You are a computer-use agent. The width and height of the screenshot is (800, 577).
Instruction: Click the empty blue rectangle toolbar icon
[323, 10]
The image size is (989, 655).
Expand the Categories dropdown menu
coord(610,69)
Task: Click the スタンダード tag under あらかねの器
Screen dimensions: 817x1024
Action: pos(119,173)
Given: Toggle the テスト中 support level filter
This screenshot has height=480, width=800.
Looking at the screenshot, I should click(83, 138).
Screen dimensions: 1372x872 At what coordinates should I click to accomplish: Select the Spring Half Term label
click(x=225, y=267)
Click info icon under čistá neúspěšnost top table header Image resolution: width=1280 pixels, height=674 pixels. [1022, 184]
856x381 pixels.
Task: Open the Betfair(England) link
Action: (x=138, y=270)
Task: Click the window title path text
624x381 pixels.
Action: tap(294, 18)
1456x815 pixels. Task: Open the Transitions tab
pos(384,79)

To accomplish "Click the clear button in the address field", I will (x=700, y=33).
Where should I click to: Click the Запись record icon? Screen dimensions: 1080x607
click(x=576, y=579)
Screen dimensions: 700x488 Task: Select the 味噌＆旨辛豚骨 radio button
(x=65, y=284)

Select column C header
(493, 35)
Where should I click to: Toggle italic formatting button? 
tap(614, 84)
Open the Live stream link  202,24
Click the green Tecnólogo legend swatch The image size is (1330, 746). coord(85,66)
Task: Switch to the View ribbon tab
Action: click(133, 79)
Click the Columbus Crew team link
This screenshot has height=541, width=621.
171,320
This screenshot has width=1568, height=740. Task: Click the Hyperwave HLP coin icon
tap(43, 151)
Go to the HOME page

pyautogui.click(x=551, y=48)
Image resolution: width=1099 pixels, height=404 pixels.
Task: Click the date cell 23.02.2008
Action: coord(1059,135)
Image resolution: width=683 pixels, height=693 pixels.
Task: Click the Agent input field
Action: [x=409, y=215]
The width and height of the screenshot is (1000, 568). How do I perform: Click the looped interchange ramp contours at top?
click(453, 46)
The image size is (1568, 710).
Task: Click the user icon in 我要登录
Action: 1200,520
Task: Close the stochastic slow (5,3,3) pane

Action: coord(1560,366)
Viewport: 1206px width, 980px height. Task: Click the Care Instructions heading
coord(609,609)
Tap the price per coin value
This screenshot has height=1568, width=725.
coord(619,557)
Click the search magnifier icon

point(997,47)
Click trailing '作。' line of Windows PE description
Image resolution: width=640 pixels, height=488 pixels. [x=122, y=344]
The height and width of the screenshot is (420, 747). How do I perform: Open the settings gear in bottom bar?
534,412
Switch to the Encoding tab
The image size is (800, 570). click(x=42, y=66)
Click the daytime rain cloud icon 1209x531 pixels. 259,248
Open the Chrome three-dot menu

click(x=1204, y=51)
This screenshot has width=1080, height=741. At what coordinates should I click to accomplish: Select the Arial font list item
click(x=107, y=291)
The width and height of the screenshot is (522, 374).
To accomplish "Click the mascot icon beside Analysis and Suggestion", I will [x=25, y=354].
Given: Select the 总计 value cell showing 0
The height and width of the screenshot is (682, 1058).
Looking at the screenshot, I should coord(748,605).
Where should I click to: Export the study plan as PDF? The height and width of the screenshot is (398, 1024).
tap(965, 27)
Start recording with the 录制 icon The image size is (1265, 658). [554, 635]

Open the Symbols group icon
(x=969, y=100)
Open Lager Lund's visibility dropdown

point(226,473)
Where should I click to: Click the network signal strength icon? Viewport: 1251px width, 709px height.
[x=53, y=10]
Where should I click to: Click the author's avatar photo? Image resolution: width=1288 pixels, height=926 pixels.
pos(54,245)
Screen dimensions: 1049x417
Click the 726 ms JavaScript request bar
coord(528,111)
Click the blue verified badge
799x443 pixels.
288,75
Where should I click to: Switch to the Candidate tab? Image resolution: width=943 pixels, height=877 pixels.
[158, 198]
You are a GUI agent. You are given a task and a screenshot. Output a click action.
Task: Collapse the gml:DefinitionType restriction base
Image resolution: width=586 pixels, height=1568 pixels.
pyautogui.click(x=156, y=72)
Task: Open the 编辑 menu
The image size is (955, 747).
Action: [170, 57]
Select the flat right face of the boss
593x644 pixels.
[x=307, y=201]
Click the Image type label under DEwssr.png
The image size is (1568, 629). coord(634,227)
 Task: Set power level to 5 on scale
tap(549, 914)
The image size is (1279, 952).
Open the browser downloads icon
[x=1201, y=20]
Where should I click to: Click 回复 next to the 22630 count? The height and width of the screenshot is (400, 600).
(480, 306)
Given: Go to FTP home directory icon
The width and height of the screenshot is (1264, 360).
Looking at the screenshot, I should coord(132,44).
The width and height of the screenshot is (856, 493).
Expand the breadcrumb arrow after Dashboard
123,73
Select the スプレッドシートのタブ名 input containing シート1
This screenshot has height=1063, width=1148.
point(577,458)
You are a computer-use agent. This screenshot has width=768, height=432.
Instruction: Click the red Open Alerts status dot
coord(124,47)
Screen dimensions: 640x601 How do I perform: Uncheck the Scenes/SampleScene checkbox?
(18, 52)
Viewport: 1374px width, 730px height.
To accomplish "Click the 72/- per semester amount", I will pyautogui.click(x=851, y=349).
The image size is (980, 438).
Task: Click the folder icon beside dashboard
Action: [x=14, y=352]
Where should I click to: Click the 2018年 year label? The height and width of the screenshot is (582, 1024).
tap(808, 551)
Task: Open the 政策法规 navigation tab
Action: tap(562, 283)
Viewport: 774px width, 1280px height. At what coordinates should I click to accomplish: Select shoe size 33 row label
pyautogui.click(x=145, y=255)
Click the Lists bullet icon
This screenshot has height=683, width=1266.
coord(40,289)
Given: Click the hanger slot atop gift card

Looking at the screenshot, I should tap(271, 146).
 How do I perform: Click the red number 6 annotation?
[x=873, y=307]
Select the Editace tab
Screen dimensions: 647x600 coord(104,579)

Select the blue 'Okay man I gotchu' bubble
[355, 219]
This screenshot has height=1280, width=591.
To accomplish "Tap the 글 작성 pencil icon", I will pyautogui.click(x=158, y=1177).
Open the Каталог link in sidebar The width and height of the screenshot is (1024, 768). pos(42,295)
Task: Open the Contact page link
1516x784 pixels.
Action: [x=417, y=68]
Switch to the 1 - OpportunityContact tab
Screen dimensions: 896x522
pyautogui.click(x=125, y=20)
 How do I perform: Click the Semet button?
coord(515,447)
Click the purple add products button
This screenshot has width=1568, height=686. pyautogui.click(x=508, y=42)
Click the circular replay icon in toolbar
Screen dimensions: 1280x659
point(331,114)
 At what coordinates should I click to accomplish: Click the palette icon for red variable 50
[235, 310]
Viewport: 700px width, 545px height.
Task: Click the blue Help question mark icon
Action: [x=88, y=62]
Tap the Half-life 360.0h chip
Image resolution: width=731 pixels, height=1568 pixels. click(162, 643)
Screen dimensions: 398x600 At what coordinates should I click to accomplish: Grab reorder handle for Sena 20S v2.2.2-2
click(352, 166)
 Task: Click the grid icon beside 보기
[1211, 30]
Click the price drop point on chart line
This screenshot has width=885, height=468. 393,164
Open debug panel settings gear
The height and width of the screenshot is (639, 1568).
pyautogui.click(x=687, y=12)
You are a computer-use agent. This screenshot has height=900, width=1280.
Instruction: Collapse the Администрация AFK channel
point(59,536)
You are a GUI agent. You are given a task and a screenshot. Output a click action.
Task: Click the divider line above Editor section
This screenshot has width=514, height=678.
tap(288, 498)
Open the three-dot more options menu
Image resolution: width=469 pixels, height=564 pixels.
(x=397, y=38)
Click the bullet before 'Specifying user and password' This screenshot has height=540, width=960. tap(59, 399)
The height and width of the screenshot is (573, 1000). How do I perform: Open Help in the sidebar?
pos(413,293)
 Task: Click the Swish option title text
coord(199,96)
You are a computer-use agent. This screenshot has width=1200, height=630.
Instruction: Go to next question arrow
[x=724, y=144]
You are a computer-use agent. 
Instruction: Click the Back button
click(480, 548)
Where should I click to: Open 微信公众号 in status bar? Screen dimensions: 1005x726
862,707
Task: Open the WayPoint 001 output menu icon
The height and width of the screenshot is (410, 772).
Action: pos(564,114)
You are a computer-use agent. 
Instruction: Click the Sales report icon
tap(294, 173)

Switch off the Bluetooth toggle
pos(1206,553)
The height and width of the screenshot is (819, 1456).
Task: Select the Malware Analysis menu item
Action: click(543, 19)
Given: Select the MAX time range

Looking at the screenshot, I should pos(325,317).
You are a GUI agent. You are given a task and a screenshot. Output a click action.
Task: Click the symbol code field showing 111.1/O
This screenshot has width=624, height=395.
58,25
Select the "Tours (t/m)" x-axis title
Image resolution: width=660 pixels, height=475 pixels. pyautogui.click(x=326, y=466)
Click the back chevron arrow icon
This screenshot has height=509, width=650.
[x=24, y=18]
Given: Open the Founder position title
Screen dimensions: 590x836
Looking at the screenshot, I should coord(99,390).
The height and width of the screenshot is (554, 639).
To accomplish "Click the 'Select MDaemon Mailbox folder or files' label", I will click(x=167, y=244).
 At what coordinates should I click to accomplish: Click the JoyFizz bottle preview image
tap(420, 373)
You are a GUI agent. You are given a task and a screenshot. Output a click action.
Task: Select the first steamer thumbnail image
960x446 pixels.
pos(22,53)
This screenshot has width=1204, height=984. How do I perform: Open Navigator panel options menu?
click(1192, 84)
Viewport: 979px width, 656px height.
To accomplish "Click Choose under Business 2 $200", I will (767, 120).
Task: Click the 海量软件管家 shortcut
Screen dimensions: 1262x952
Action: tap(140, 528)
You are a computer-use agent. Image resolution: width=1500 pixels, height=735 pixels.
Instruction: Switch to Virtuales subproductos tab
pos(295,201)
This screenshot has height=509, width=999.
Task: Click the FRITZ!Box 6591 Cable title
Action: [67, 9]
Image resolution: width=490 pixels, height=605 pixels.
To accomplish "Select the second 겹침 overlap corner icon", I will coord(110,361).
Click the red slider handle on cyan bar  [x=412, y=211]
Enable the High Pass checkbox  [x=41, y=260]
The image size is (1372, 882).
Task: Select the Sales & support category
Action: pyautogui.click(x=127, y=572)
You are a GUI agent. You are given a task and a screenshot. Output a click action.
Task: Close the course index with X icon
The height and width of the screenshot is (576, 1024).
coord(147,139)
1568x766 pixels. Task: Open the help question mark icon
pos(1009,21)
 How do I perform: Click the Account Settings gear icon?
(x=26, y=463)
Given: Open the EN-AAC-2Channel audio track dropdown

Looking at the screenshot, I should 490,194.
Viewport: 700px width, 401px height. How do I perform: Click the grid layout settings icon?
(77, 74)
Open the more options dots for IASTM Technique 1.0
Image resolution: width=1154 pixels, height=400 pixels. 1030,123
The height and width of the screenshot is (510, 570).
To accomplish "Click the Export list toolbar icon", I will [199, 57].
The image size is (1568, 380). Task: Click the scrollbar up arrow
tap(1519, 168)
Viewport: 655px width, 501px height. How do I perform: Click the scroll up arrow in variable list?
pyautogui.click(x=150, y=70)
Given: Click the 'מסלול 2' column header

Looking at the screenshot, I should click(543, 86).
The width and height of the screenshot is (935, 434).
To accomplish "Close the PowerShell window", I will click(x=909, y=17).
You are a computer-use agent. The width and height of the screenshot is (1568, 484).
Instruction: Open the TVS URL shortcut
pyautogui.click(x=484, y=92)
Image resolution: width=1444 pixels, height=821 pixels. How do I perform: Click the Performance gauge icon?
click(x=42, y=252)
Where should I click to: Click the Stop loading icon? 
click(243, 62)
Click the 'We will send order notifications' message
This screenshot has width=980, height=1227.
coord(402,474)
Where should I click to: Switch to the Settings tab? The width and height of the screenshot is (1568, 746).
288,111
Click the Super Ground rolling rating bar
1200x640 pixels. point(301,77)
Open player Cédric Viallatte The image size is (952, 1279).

+++

## TASK DETAILS
Set down, word for word, every line from the line that holds "Where should I click to: Click the Stop" to the end of the entries above, including both ends.

## TASK ANSWER
Where should I click to: Click the Stop loading icon? 
click(243, 62)
Click the 'We will send order notifications' message
This screenshot has width=980, height=1227.
coord(402,474)
Where should I click to: Switch to the Settings tab? The width and height of the screenshot is (1568, 746).
288,111
Click the Super Ground rolling rating bar
1200x640 pixels. point(301,77)
Open player Cédric Viallatte The image size is (952, 1279).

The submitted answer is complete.